#### Short problem:
Echo the records word for word, starting at their first line and ending at the line that contains "[x=20, y=67]", with both of those lines included.

┌─ Input material

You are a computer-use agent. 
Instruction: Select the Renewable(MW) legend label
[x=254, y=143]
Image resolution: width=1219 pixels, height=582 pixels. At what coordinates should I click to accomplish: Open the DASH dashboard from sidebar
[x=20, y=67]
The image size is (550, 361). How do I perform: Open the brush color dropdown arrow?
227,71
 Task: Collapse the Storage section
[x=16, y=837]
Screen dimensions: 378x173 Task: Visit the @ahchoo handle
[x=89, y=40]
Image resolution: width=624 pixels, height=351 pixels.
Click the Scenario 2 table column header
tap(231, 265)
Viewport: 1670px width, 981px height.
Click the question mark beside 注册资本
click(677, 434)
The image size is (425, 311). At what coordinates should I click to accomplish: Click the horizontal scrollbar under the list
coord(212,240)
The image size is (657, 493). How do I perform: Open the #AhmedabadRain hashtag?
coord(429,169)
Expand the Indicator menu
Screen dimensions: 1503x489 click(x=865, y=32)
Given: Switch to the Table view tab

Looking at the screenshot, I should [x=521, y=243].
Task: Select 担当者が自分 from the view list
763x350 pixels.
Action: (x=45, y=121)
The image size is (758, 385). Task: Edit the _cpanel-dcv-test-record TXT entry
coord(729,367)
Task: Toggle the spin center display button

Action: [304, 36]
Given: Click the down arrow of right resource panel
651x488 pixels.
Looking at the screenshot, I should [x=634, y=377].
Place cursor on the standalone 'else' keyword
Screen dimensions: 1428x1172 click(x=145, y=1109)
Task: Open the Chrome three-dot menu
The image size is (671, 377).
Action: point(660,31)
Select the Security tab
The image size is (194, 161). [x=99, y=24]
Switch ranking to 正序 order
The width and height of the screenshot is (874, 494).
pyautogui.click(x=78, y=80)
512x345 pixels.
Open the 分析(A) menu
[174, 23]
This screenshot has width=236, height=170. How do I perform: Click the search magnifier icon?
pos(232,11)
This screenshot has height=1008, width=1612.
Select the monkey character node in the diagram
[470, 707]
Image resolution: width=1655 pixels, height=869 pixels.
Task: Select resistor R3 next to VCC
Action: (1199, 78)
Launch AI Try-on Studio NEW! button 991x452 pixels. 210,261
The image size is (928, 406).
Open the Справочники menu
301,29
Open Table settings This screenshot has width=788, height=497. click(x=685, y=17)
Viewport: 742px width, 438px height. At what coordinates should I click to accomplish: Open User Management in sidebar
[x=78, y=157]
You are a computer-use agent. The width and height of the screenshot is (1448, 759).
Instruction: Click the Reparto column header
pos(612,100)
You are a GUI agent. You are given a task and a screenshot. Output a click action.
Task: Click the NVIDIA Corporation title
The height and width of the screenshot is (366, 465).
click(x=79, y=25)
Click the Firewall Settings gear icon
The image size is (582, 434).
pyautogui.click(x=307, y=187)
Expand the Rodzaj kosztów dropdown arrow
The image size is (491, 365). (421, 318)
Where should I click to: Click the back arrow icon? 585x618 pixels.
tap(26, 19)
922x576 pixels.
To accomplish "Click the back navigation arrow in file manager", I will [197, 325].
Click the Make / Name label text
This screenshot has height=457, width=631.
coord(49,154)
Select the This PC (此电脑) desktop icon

└─

#### Response:
You are a computer-use agent. 
Instruction: Select the Renewable(MW) legend label
[x=254, y=143]
Image resolution: width=1219 pixels, height=582 pixels. At what coordinates should I click to accomplish: Open the DASH dashboard from sidebar
[x=20, y=67]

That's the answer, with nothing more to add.